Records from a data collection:
==============================

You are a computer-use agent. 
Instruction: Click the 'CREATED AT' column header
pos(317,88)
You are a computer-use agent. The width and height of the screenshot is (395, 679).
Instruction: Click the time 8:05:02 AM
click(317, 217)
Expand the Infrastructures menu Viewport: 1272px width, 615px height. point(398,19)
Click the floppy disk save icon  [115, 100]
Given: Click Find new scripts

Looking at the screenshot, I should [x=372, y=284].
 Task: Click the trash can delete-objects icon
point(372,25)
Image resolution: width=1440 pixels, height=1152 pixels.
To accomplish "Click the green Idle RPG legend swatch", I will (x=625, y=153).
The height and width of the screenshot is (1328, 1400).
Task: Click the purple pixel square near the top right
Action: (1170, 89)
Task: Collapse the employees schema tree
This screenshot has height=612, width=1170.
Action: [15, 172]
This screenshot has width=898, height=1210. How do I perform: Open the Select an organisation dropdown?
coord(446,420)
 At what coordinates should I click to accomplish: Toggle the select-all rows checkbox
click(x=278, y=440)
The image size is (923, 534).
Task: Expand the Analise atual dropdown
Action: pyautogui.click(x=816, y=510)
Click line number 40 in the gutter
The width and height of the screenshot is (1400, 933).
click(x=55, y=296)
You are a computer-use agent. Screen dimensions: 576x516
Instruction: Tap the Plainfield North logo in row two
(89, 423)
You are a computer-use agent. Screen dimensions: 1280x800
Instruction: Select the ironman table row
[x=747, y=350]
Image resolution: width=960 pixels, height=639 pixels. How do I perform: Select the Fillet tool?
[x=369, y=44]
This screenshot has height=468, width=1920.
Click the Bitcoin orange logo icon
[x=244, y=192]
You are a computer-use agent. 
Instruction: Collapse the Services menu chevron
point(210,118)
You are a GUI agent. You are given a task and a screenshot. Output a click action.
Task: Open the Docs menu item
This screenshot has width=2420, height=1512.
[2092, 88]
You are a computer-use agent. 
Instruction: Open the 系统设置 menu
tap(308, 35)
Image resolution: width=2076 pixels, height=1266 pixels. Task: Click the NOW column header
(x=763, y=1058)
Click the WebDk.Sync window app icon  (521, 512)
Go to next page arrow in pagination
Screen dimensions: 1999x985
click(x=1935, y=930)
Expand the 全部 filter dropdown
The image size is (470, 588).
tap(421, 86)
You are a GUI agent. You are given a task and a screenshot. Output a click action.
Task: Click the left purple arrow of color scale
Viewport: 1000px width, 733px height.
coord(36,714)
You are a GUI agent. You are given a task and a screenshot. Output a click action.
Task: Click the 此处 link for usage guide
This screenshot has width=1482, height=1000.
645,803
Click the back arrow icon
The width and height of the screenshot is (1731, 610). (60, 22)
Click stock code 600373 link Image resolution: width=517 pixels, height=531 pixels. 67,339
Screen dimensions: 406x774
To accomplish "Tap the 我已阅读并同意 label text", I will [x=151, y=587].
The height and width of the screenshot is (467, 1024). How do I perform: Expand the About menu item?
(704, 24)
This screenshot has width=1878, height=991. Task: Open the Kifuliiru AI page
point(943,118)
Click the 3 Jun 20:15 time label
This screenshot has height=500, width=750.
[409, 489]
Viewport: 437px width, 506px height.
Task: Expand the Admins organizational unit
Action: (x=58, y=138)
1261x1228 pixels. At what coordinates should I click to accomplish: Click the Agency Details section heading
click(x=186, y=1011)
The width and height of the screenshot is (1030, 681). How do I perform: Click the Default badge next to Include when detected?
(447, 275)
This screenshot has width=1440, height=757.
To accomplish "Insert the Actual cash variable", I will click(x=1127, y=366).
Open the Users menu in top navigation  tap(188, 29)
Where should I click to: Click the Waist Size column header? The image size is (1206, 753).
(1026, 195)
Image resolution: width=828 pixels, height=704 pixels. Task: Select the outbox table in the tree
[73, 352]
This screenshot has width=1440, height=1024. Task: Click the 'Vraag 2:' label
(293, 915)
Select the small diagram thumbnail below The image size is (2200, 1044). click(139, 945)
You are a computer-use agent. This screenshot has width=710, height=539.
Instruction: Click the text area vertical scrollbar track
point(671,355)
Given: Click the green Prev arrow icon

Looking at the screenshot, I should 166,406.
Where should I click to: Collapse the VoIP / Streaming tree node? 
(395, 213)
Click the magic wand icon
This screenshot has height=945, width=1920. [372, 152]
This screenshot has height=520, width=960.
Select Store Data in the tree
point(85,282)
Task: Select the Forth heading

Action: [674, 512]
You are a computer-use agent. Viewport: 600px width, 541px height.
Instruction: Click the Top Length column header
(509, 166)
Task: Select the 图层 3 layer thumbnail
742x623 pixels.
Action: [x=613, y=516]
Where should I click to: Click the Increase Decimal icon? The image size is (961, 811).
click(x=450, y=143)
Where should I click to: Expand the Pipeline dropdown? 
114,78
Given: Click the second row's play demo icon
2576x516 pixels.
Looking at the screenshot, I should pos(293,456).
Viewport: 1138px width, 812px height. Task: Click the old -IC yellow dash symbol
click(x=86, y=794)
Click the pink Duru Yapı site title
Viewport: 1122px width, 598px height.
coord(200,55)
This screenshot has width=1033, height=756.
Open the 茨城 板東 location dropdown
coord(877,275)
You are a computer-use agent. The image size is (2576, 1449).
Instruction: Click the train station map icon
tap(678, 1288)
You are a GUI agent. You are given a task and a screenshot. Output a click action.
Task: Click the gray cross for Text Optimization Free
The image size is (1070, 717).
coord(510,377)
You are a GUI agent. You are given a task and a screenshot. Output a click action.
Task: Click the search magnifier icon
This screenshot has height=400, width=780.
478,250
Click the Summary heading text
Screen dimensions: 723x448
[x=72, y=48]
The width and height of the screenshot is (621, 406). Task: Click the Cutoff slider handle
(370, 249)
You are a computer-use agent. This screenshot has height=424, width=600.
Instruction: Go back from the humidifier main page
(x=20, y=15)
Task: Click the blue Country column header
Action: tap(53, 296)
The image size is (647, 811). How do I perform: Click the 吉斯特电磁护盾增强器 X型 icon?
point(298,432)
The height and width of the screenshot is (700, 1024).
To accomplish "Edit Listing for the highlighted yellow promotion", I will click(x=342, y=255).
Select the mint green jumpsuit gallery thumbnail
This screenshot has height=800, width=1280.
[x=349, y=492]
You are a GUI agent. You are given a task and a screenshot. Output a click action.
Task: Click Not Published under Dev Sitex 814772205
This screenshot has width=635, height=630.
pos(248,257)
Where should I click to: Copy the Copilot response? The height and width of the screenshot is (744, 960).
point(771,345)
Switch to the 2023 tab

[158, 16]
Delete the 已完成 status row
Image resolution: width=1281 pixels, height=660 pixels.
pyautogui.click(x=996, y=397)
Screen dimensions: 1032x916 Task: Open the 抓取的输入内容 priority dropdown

==============================

## What is required
An exact copy of all the records is the expected answer.

## Solution
You are a computer-use agent. 
Instruction: Click the 'CREATED AT' column header
pos(317,88)
You are a computer-use agent. The width and height of the screenshot is (395, 679).
Instruction: Click the time 8:05:02 AM
click(317, 217)
Expand the Infrastructures menu Viewport: 1272px width, 615px height. point(398,19)
Click the floppy disk save icon  [115, 100]
Given: Click Find new scripts

Looking at the screenshot, I should [x=372, y=284].
 Task: Click the trash can delete-objects icon
point(372,25)
Image resolution: width=1440 pixels, height=1152 pixels.
To accomplish "Click the green Idle RPG legend swatch", I will (x=625, y=153).
The height and width of the screenshot is (1328, 1400).
Task: Click the purple pixel square near the top right
Action: (1170, 89)
Task: Collapse the employees schema tree
This screenshot has height=612, width=1170.
Action: [15, 172]
This screenshot has width=898, height=1210. How do I perform: Open the Select an organisation dropdown?
coord(446,420)
 At what coordinates should I click to accomplish: Toggle the select-all rows checkbox
click(x=278, y=440)
The image size is (923, 534).
Task: Expand the Analise atual dropdown
Action: pyautogui.click(x=816, y=510)
Click line number 40 in the gutter
The width and height of the screenshot is (1400, 933).
click(x=55, y=296)
You are a computer-use agent. Screen dimensions: 576x516
Instruction: Tap the Plainfield North logo in row two
(89, 423)
You are a computer-use agent. Screen dimensions: 1280x800
Instruction: Select the ironman table row
[x=747, y=350]
Image resolution: width=960 pixels, height=639 pixels. How do I perform: Select the Fillet tool?
[x=369, y=44]
This screenshot has height=468, width=1920.
Click the Bitcoin orange logo icon
[x=244, y=192]
You are a computer-use agent. 
Instruction: Collapse the Services menu chevron
point(210,118)
You are a GUI agent. You are given a task and a screenshot. Output a click action.
Task: Open the Docs menu item
This screenshot has width=2420, height=1512.
[2092, 88]
You are a computer-use agent. 
Instruction: Open the 系统设置 menu
tap(308, 35)
Image resolution: width=2076 pixels, height=1266 pixels. Task: Click the NOW column header
(x=763, y=1058)
Click the WebDk.Sync window app icon  (521, 512)
Go to next page arrow in pagination
Screen dimensions: 1999x985
click(x=1935, y=930)
Expand the 全部 filter dropdown
The image size is (470, 588).
tap(421, 86)
You are a GUI agent. You are given a task and a screenshot. Output a click action.
Task: Click the left purple arrow of color scale
Viewport: 1000px width, 733px height.
coord(36,714)
You are a GUI agent. You are given a task and a screenshot. Output a click action.
Task: Click the 此处 link for usage guide
This screenshot has width=1482, height=1000.
645,803
Click the back arrow icon
The width and height of the screenshot is (1731, 610). (60, 22)
Click stock code 600373 link Image resolution: width=517 pixels, height=531 pixels. 67,339
Screen dimensions: 406x774
To accomplish "Tap the 我已阅读并同意 label text", I will [x=151, y=587].
The height and width of the screenshot is (467, 1024). How do I perform: Expand the About menu item?
(704, 24)
This screenshot has width=1878, height=991. Task: Open the Kifuliiru AI page
point(943,118)
Click the 3 Jun 20:15 time label
This screenshot has height=500, width=750.
[409, 489]
Viewport: 437px width, 506px height.
Task: Expand the Admins organizational unit
Action: (x=58, y=138)
1261x1228 pixels. At what coordinates should I click to accomplish: Click the Agency Details section heading
click(x=186, y=1011)
The width and height of the screenshot is (1030, 681). How do I perform: Click the Default badge next to Include when detected?
(447, 275)
This screenshot has width=1440, height=757.
To accomplish "Insert the Actual cash variable", I will click(x=1127, y=366).
Open the Users menu in top navigation  tap(188, 29)
Where should I click to: Click the Waist Size column header? The image size is (1206, 753).
(1026, 195)
Image resolution: width=828 pixels, height=704 pixels. Task: Select the outbox table in the tree
[73, 352]
This screenshot has width=1440, height=1024. Task: Click the 'Vraag 2:' label
(293, 915)
Select the small diagram thumbnail below The image size is (2200, 1044). click(139, 945)
You are a computer-use agent. This screenshot has width=710, height=539.
Instruction: Click the text area vertical scrollbar track
point(671,355)
Given: Click the green Prev arrow icon

Looking at the screenshot, I should 166,406.
Where should I click to: Collapse the VoIP / Streaming tree node? 
(395, 213)
Click the magic wand icon
This screenshot has height=945, width=1920. [372, 152]
This screenshot has height=520, width=960.
Select Store Data in the tree
point(85,282)
Task: Select the Forth heading

Action: [674, 512]
You are a computer-use agent. Viewport: 600px width, 541px height.
Instruction: Click the Top Length column header
(509, 166)
Task: Select the 图层 3 layer thumbnail
742x623 pixels.
Action: [x=613, y=516]
Where should I click to: Click the Increase Decimal icon? The image size is (961, 811).
click(x=450, y=143)
Where should I click to: Expand the Pipeline dropdown? 
114,78
Given: Click the second row's play demo icon
2576x516 pixels.
Looking at the screenshot, I should pos(293,456).
Viewport: 1138px width, 812px height. Task: Click the old -IC yellow dash symbol
click(x=86, y=794)
Click the pink Duru Yapı site title
Viewport: 1122px width, 598px height.
coord(200,55)
This screenshot has width=1033, height=756.
Open the 茨城 板東 location dropdown
coord(877,275)
You are a computer-use agent. The image size is (2576, 1449).
Instruction: Click the train station map icon
tap(678, 1288)
You are a GUI agent. You are given a task and a screenshot. Output a click action.
Task: Click the gray cross for Text Optimization Free
The image size is (1070, 717).
coord(510,377)
You are a GUI agent. You are given a task and a screenshot. Output a click action.
Task: Click the search magnifier icon
This screenshot has height=400, width=780.
478,250
Click the Summary heading text
Screen dimensions: 723x448
[x=72, y=48]
The width and height of the screenshot is (621, 406). Task: Click the Cutoff slider handle
(370, 249)
You are a computer-use agent. This screenshot has height=424, width=600.
Instruction: Go back from the humidifier main page
(x=20, y=15)
Task: Click the blue Country column header
Action: tap(53, 296)
The image size is (647, 811). How do I perform: Click the 吉斯特电磁护盾增强器 X型 icon?
point(298,432)
The height and width of the screenshot is (700, 1024).
To accomplish "Edit Listing for the highlighted yellow promotion", I will click(x=342, y=255).
Select the mint green jumpsuit gallery thumbnail
This screenshot has height=800, width=1280.
[x=349, y=492]
You are a GUI agent. You are given a task and a screenshot. Output a click action.
Task: Click Not Published under Dev Sitex 814772205
This screenshot has width=635, height=630.
pos(248,257)
Where should I click to: Copy the Copilot response? The height and width of the screenshot is (744, 960).
point(771,345)
Switch to the 2023 tab

[158, 16]
Delete the 已完成 status row
Image resolution: width=1281 pixels, height=660 pixels.
pyautogui.click(x=996, y=397)
Screen dimensions: 1032x916 Task: Open the 抓取的输入内容 priority dropdown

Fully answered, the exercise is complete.